* The task *
Leaving out the pictures, please reproduce exactly and only the lines from the one that contains "Репрезентација (1006, 56)" through the last line below.

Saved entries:
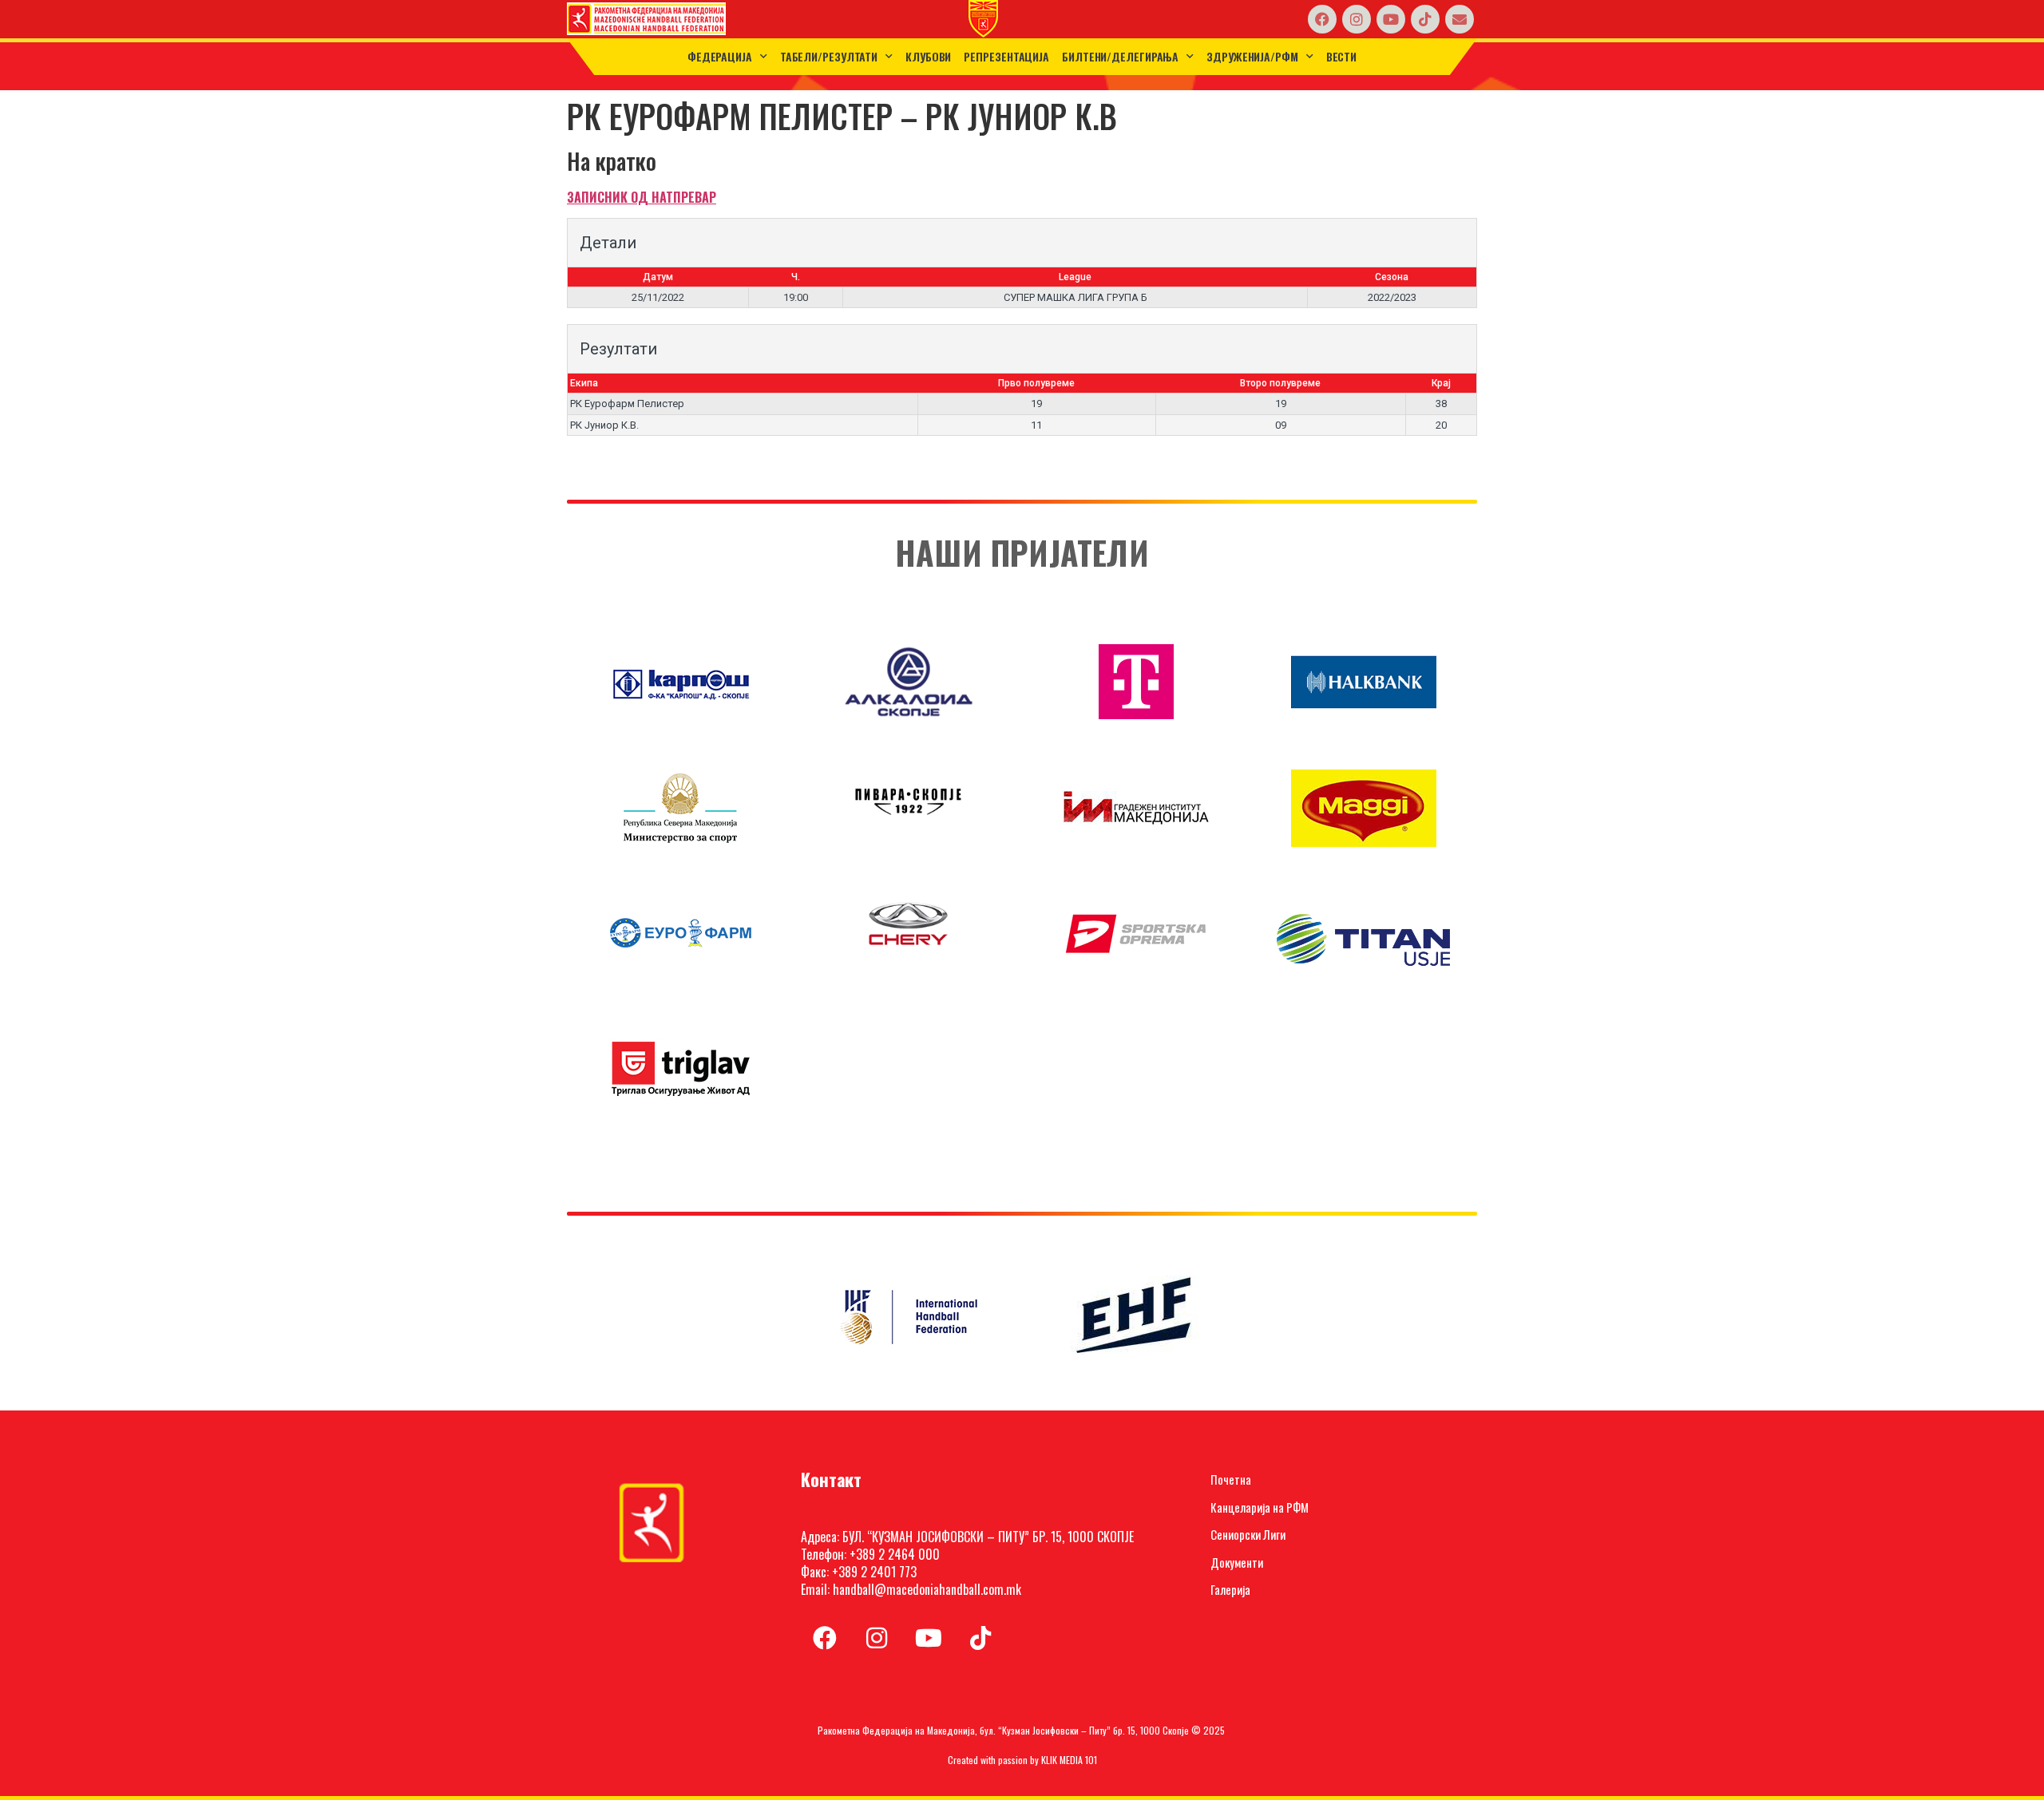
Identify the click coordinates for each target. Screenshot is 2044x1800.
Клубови (928, 56)
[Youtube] (1391, 19)
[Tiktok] (1425, 19)
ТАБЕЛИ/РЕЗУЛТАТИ (828, 56)
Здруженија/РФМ (1252, 56)
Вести (1341, 56)
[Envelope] (1459, 19)
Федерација (719, 56)
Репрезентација (1006, 56)
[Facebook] (1322, 19)
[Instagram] (1356, 19)
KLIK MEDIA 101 (1069, 1759)
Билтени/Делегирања (1120, 56)
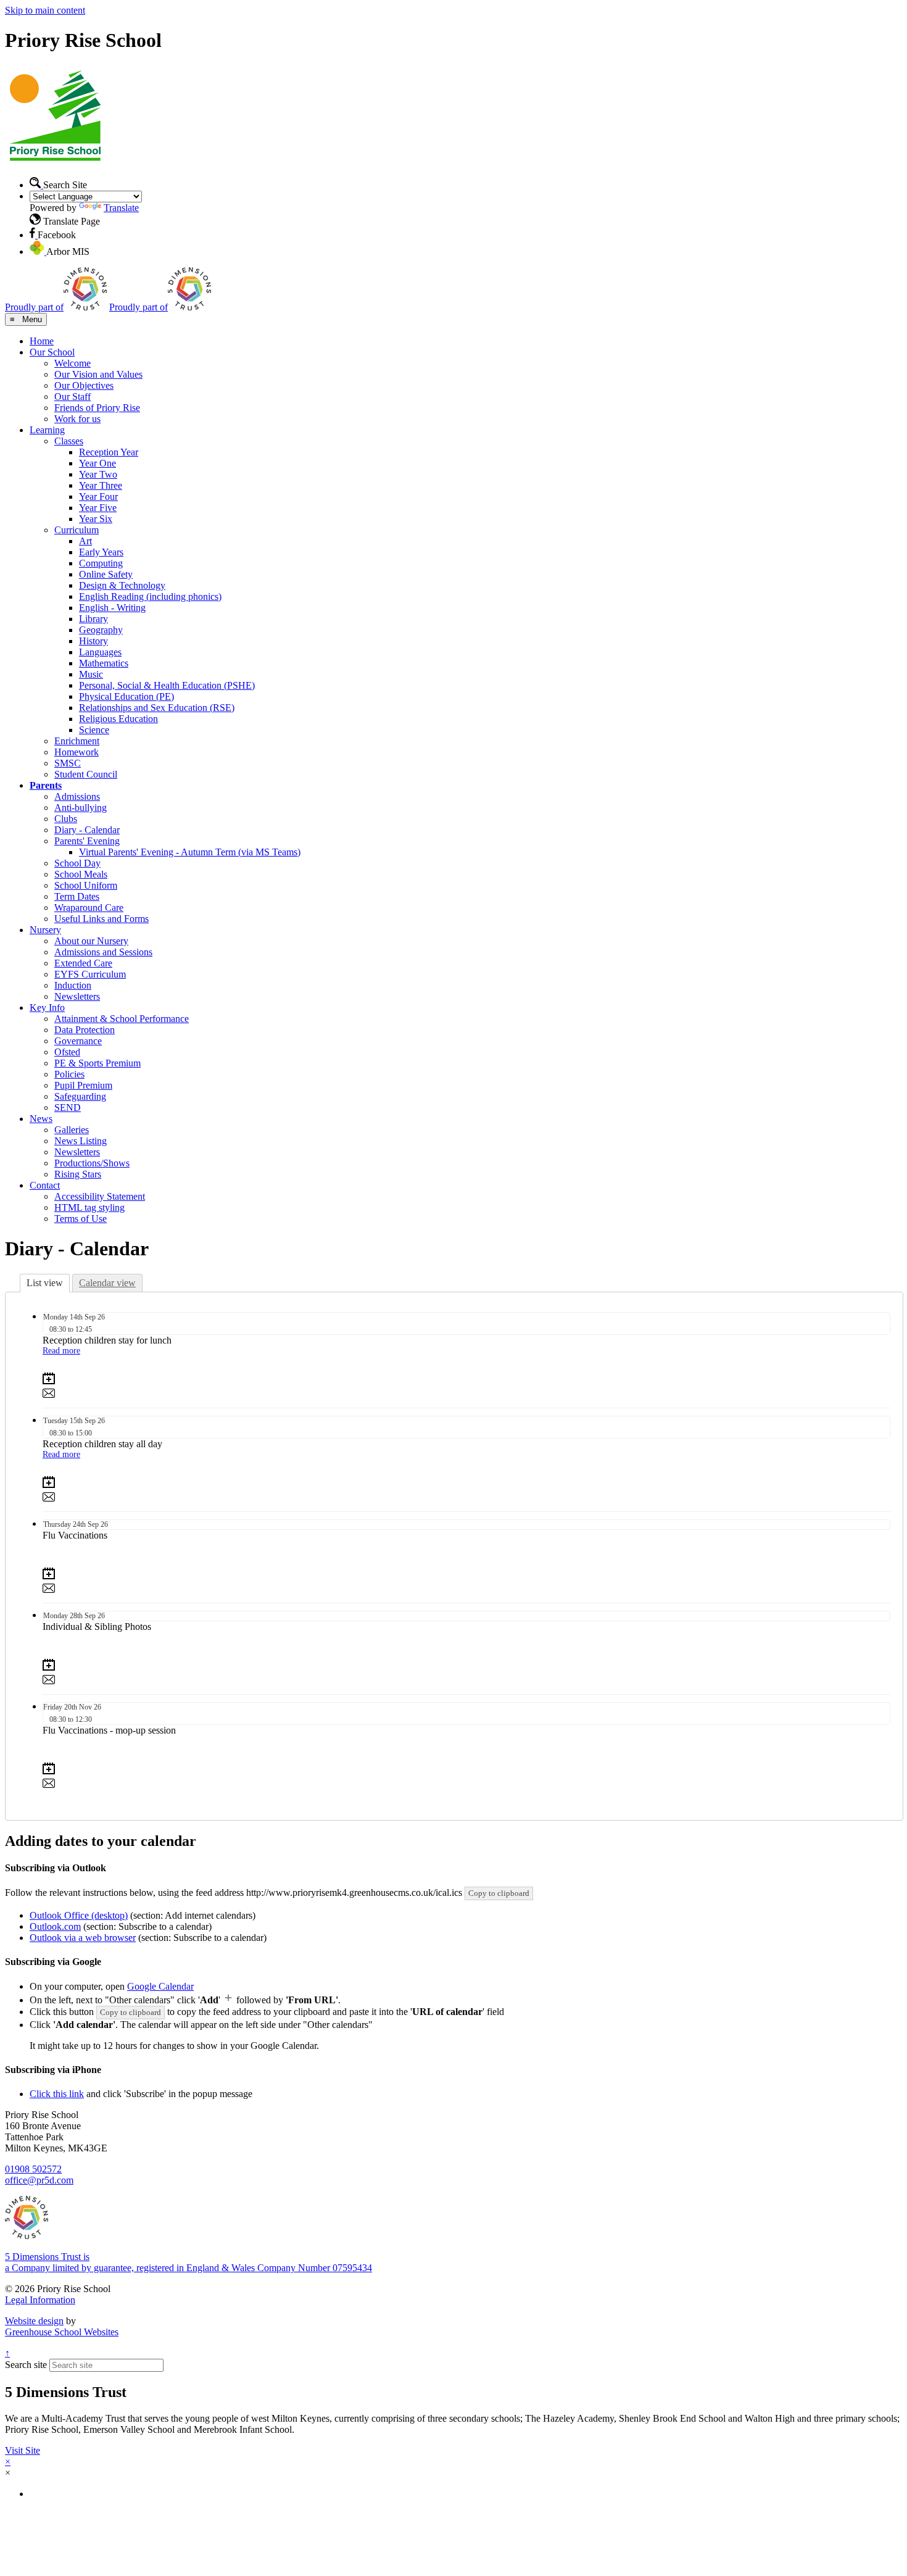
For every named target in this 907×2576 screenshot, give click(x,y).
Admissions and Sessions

* Written solution *
Репрезентација (1006, 56)
[Facebook] (1322, 19)
[Instagram] (1356, 19)
KLIK MEDIA 101 (1069, 1759)
Билтени/Делегирања (1120, 56)
For every named target in this 907×2576 screenshot, give click(x,y).
Admissions and Sessions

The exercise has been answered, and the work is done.